*ASSIGNED TASK*: Your copy should hold only the lines from the one with "通報する (436, 1385)" to the one with "Clinics Index (226, 2555)", both included, each exactly as it stands below, with no pictures.

*RECORDED DATA*:
= Beginning of Section =

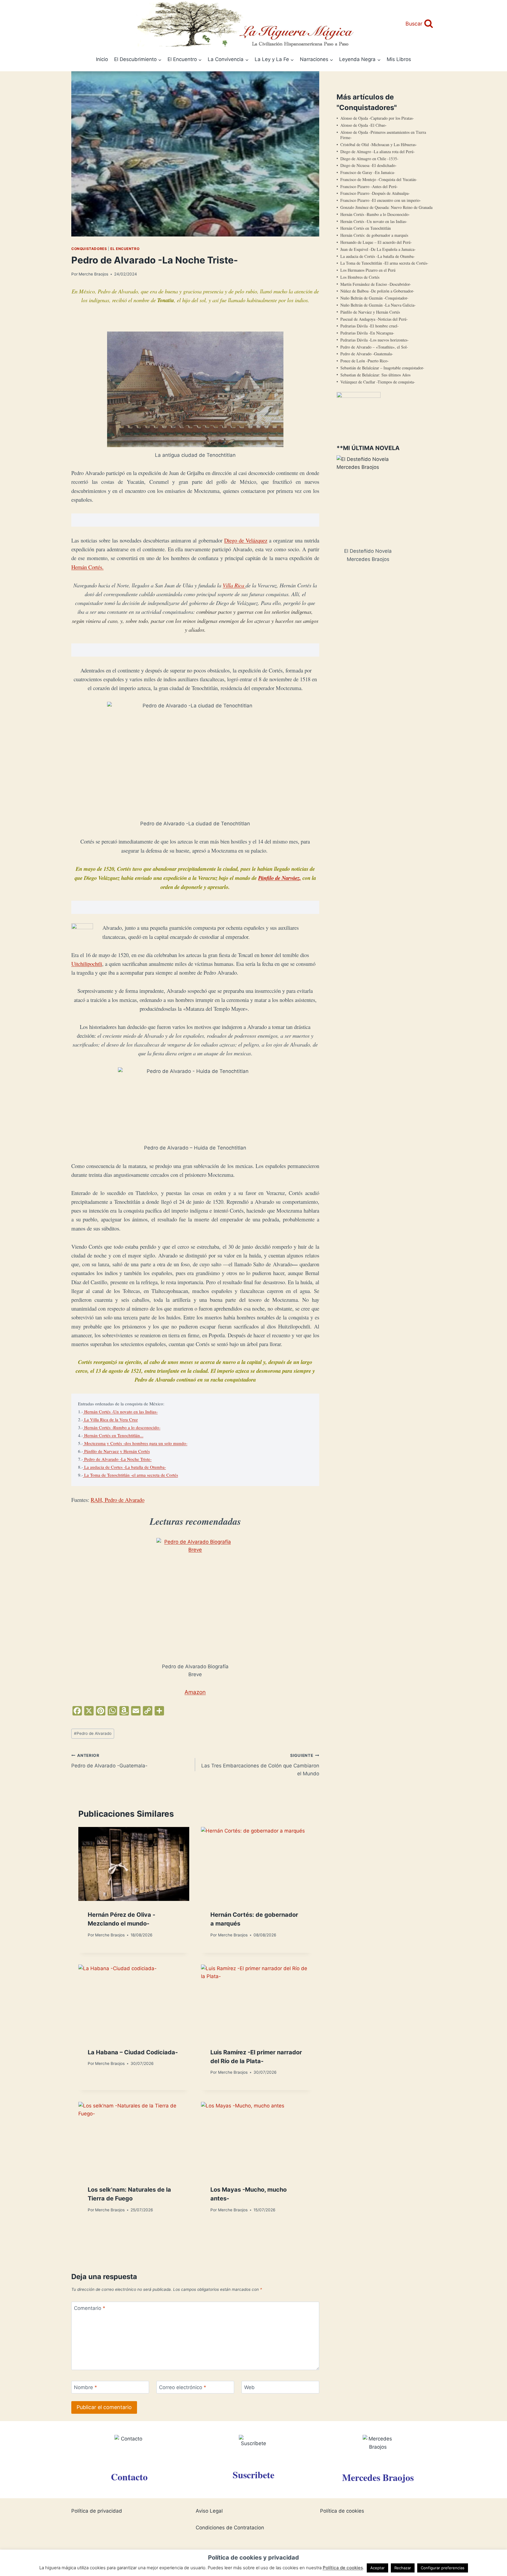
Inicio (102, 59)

= End of Section =
= Beginning of Section =

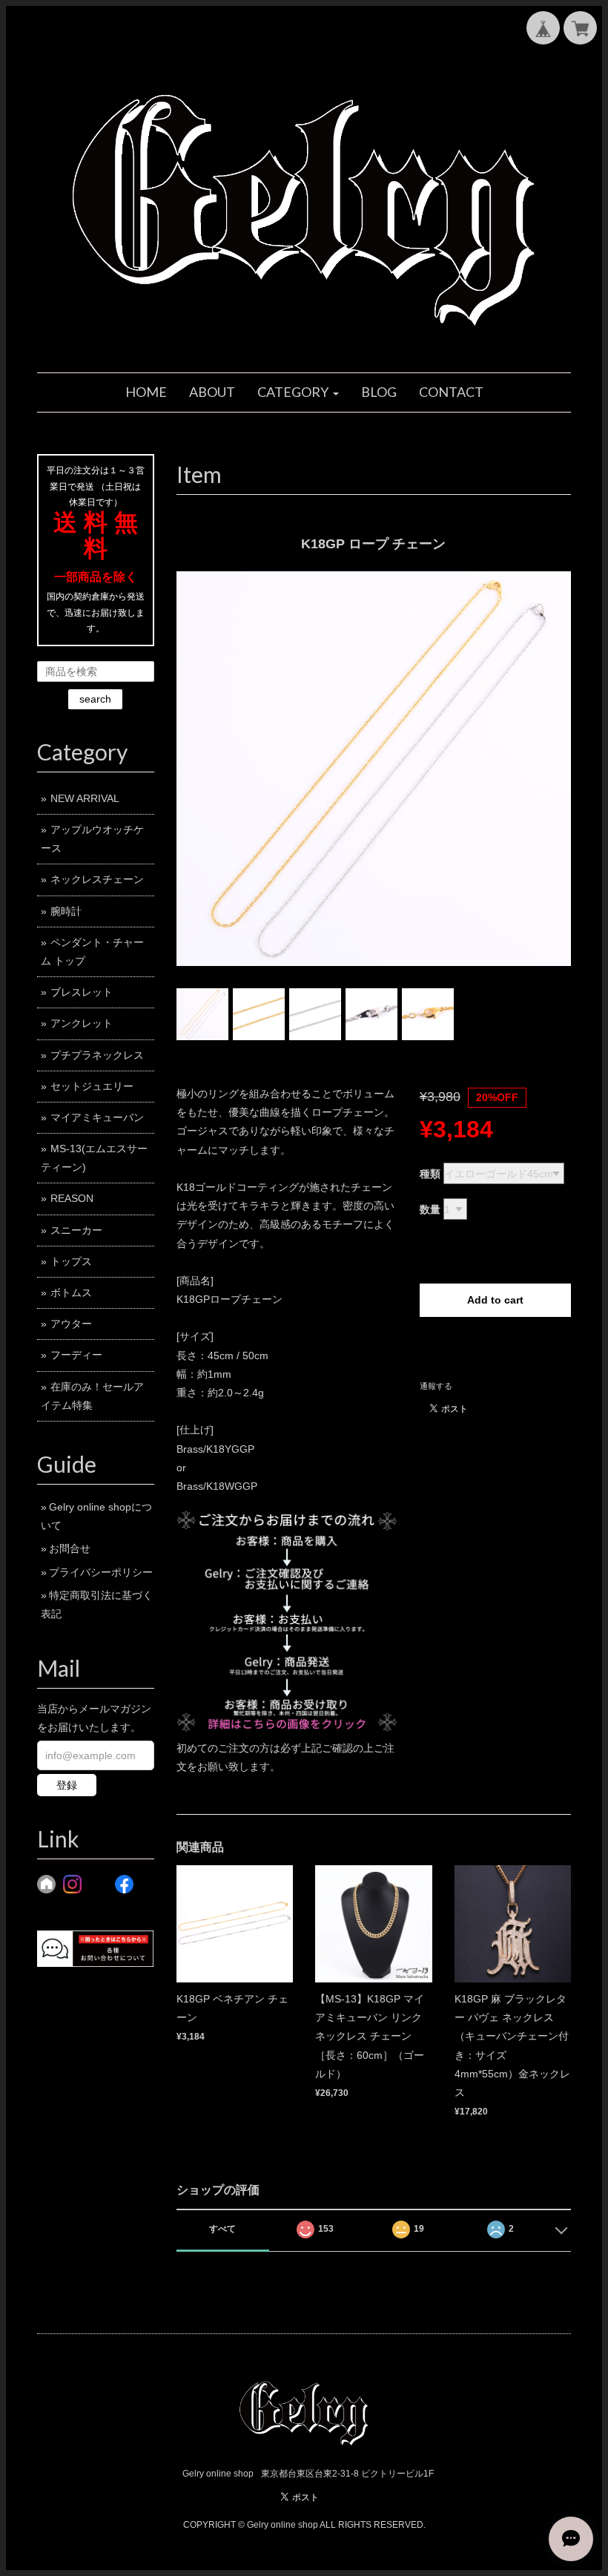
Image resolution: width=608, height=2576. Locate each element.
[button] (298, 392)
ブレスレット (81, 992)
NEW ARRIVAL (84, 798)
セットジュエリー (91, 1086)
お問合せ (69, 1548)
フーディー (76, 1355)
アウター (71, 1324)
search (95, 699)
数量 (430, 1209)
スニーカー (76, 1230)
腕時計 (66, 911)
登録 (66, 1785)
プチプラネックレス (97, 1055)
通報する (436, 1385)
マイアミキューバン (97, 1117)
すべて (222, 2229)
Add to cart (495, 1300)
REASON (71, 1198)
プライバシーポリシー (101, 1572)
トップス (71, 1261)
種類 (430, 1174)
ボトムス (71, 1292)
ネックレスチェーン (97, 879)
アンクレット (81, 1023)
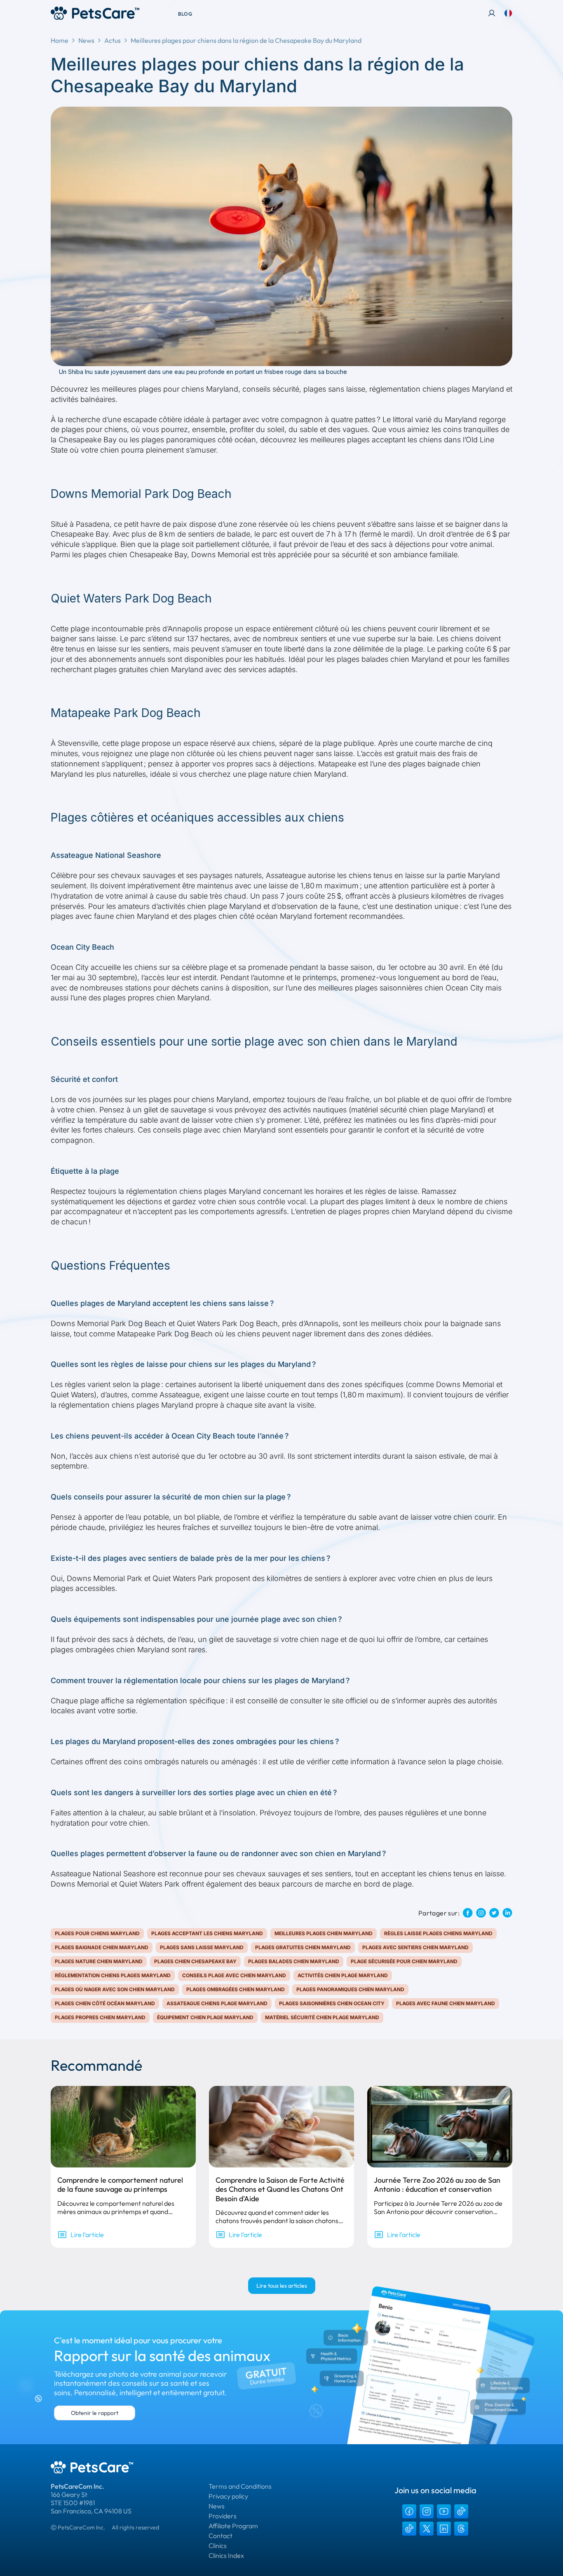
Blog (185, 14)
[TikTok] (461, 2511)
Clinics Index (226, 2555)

= End of Section =
= Beginning of Section =

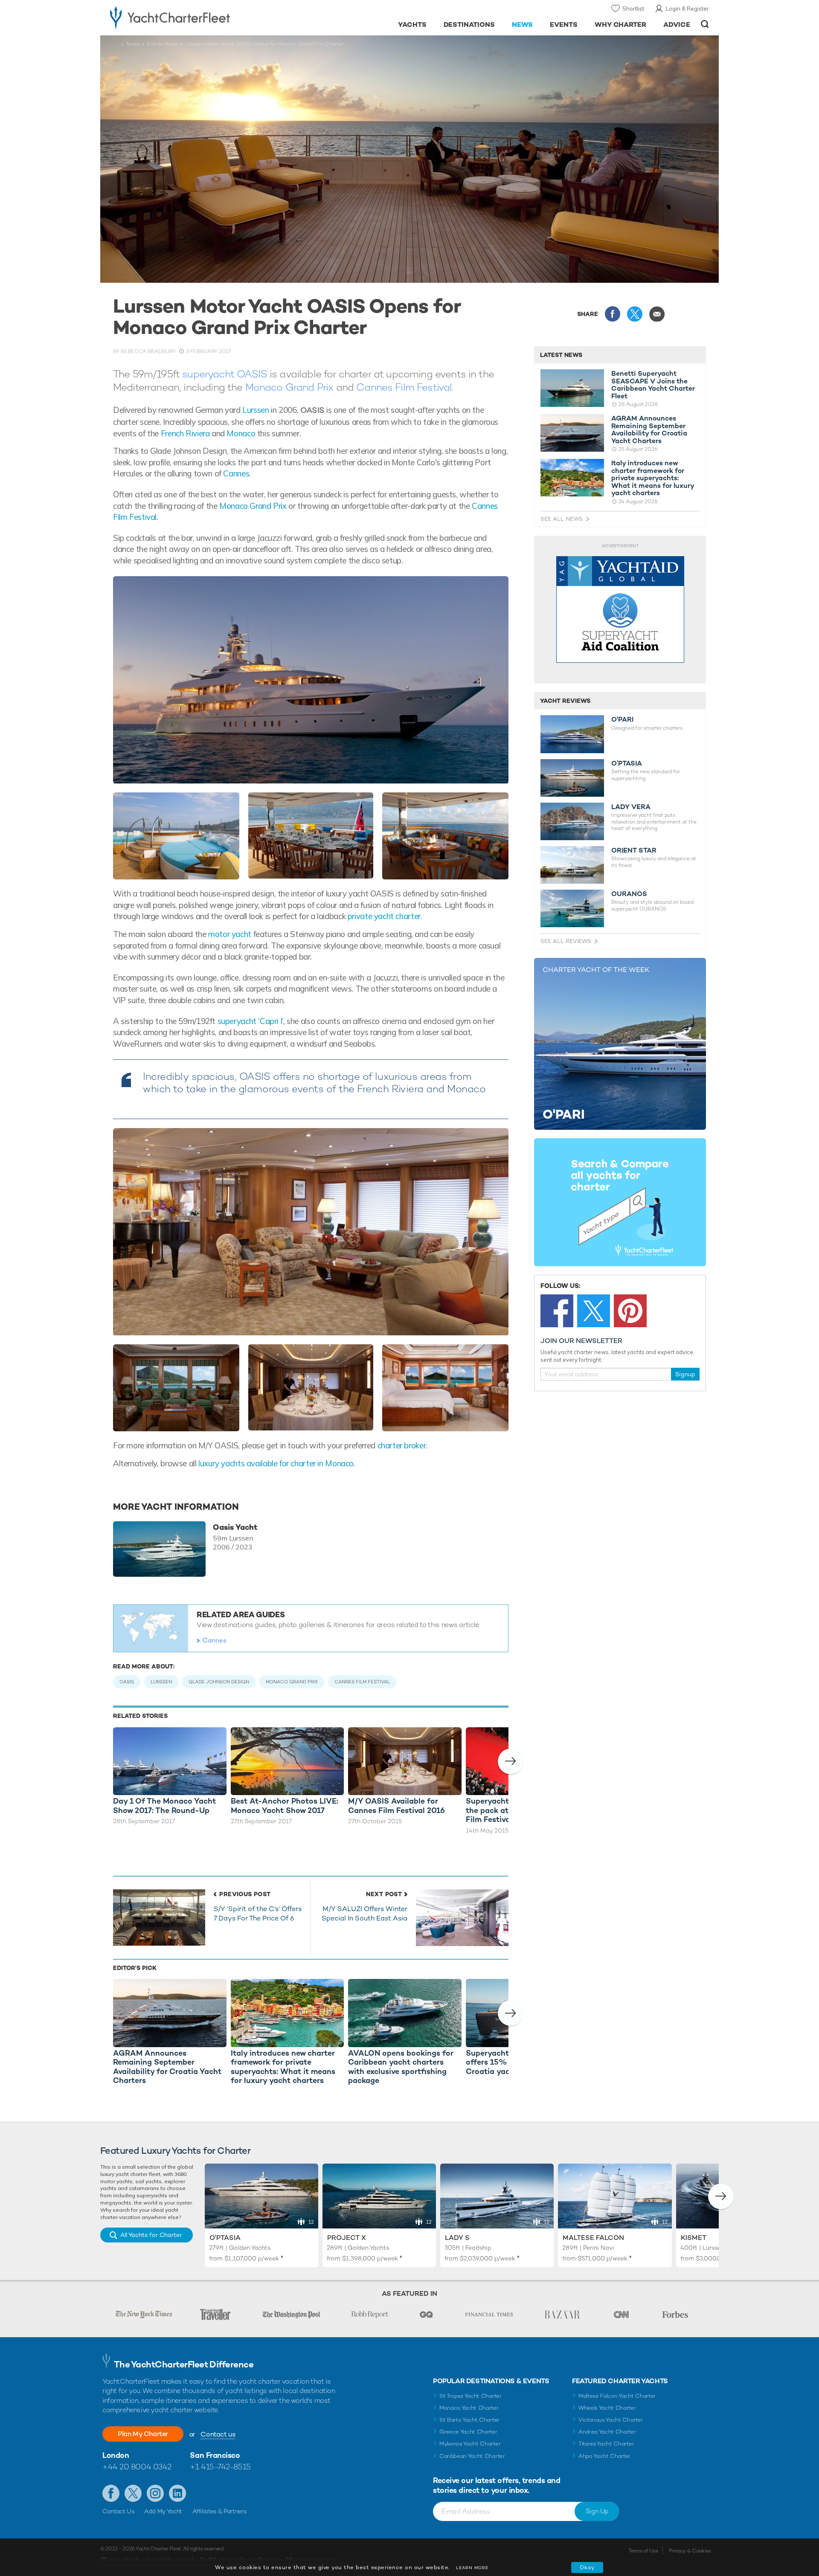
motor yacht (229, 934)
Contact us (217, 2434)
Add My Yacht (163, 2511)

= End of Section =

*SOLUTION TO THIS PROBLEM*:
通報する (436, 1385)
マイアミキューバン (97, 1117)
すべて (222, 2229)
Add to cart (495, 1300)
REASON (71, 1198)
プライバシーポリシー (101, 1572)
トップス (71, 1261)
種類 (430, 1174)
ボトムス (71, 1292)
ネックレスチェーン (97, 879)
アンクレット (81, 1023)
Blog (185, 14)
[TikTok] (461, 2511)
Clinics Index (226, 2555)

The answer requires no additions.